● **EXTRACT PROVIDED**:
════

# Bad transmition



## KDragon (Oct 9, 2006)

I just found out i have a bad transmition and got an estimate of $1,584

Heres the breakdown

Used trans $1,012  
Fluid $48
Misc $48
Shop sullplies $22

Labor

$378

Is this a realistic price? any tips on finding a used trans?


----------



## southcuban (Oct 30, 2006)

dont feel that bad mine is a 93 trannys slowly goin it will shift hard coming out or goin in to second gear. but i would say if u want a used tranny then a junk yard would be a good bet or maybe a shop would have an i dea where to get one.. i know napa sells engeins and probly trannys but used im not to sure of and are you doing it your self i mean thats what it comes down to but under 2k is not bad my van i replaced the tranny and it was a rebuilt that cost around 3-4.5k to do so 1.5k is not bad at all.


----------



## KDragon (Oct 9, 2006)

Yeah thing is its a 5 speed manual iv never head of any one iv ever know having to replace a maual trans. Also I just bought the car for $1850. IDK if its worth it. and as for doing it my self HA i dont have any of the tools or know how to do somthing like that.

════

● **SUPPLIED MATERIAL**:

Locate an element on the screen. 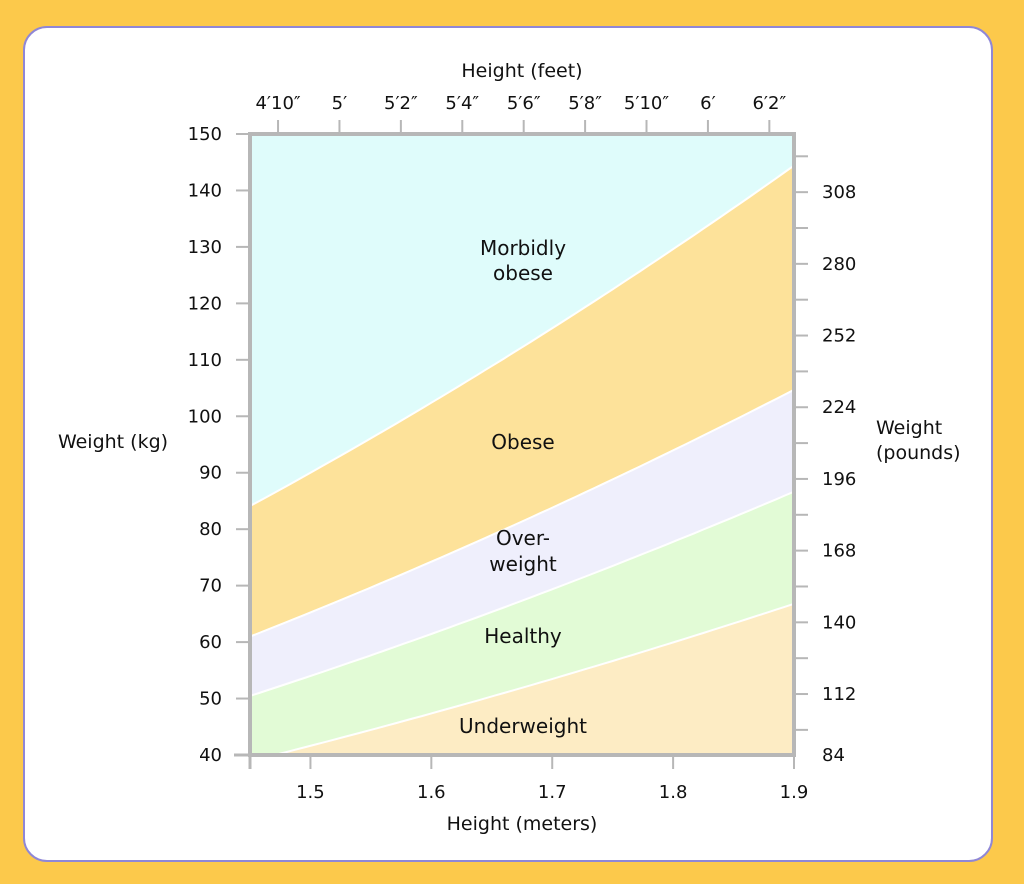  right-tick-label-1: 112 is located at coordinates (839, 694).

════

● **TASK**: Translate the sentence "Is this a realistic price?" from the forum thread about a failing transmission into Spanish. The material plays no part in this.

● **SOLUTION TO THIS TASK**: ¿Es este un precio realista?